At this unexpected arrival, Constable Lonan mouthed unspoken words of awe and wondered if Detective Inspector Macaskin had been given the news. London was sending in the heavy artillery: forensic scientist Simon Allcourt-St. James. The constable pushed himself off the side of the van and marched eagerly to the helicopter, where the arrivals were folding the steps back inside and gathering their belongings.
“Have you ever given thought to the fact that there might be something breakable in my suitcase, Havers?” Lynley was asking.
“Packing on-the-job drinks?” was her tart reply. “If you’ve brought your own whisky, more the fool you. That’s a bit like taking coals to Newcastle, wouldn’t you say?”
“That has the sound of a line you’ve been waiting to use for months.” Lynley gave a wave and a nod of thanks to the helicopter’s pilot as Lonan joined them.
When the introductions were made, Lonan blurted out, “I heard you speak once in Glasgow,” as he shook St. James’ hand. Even inside the glove, Lonan could sense how thin it was, yet it gripped his own with surprising strength. “It was the lecture on the Cradley murders.”
“Ah, yes. Putting a man behind bars on the strength of his pubic hair,” Sergeant Havers murmured.
“Which is, if nothing else, metaphorically unsound,” Lynley added.
It was obvious that St. James was accustomed to the verbal sparring of his two companions, for he merely smiled and said, “We were lucky to have it.

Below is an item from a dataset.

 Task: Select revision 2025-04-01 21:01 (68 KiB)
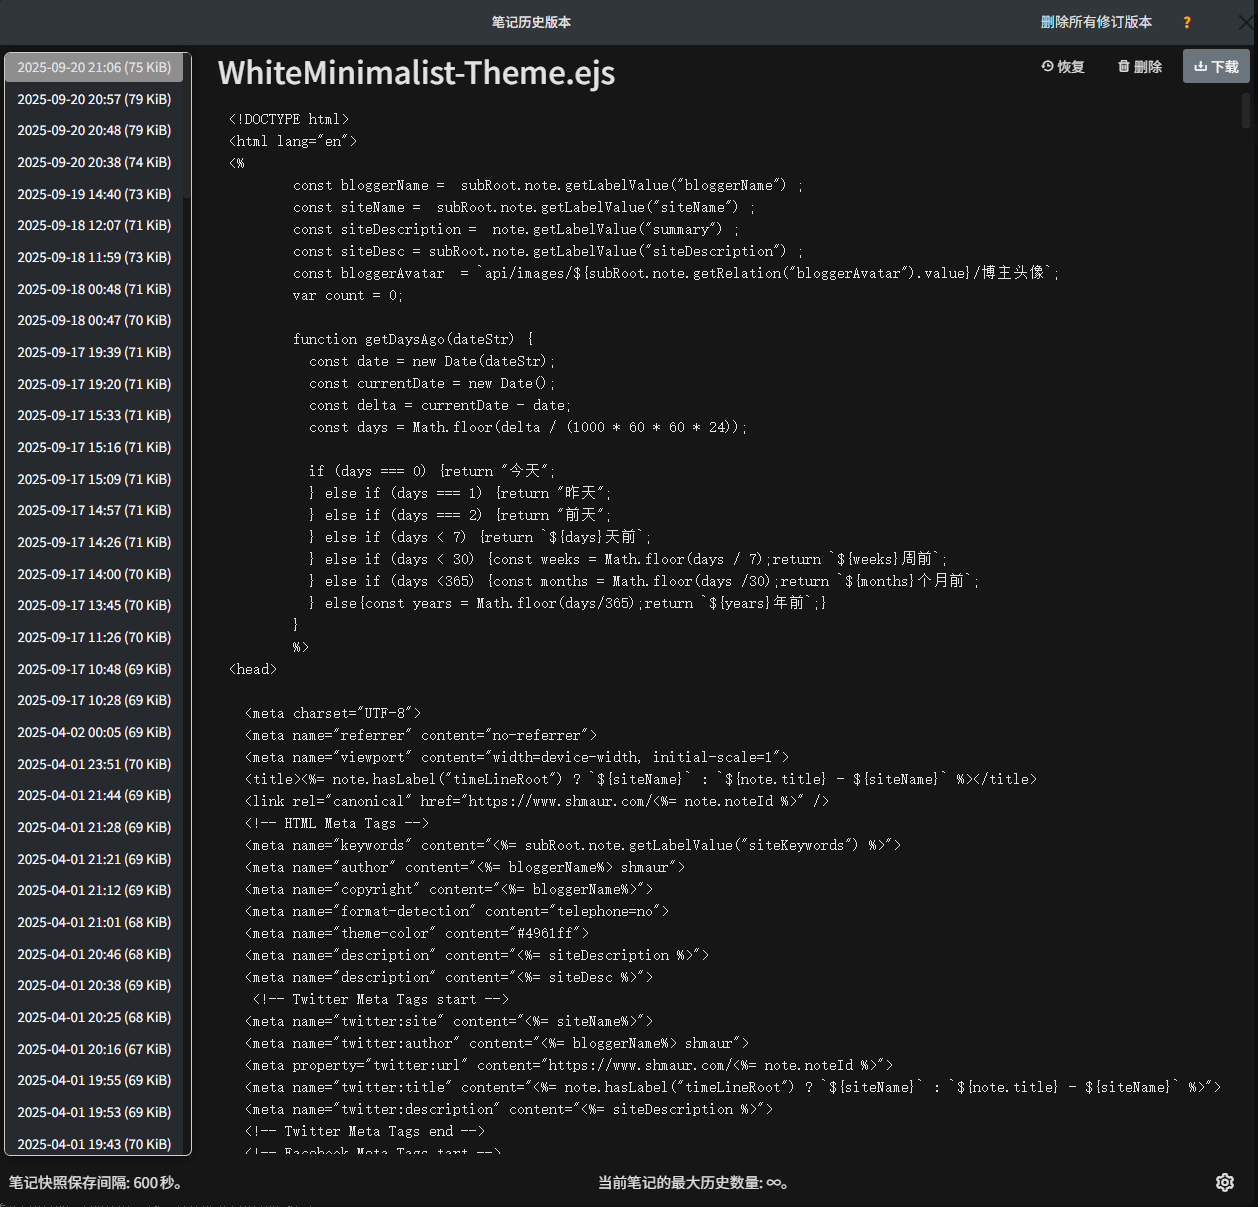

God knows we had nothing else but a set of teeth prints gone bad on the corpse.”
Lonan itched to discuss all the quixotic convolutions of that case with the man who four years ago had unravelled them before an astounded jury. However, as he was winding himself up to hurl a dagger-like insight, he remembered Detective Inspector Macaskin, who was awaiting their arrival at the police station, no doubt with his usual brand of tense, hall-pacing impatience.
“Van’s over here” replaced his scintillating observation about the distortion of teeth marks kept preserved on flesh in formaldehyde. He jerked his head towards the police vehicle, and, as they gave their attention to it, his features settled into a non-verbal apology. He hadn’t thought there would be three of them. Nor had he thought they would bring St. James. Had he known, he would have insisted upon driving something more suitable in which to fetch them, perhaps Inspector Macaskin’s new Volvo which, if nothing else, had a front and rear seat and a heater that worked. The vehicle he was leading them towards had only two front seats—both belching forth stuffing and springs—and a single folding chair that was wedged in the back among two crime-scene kits, three lengths of rope, several folded tarpaulins, a ladder, a toolbox, and a pile of greasy rags. It was an embarrassment. Yet, if the trio from London noticed, they didn’t comment. They merely arranged themselves logically with St. James in the front and the two others riding in the rear, Lynley taking the chair at Sergeant Havers’ insistence.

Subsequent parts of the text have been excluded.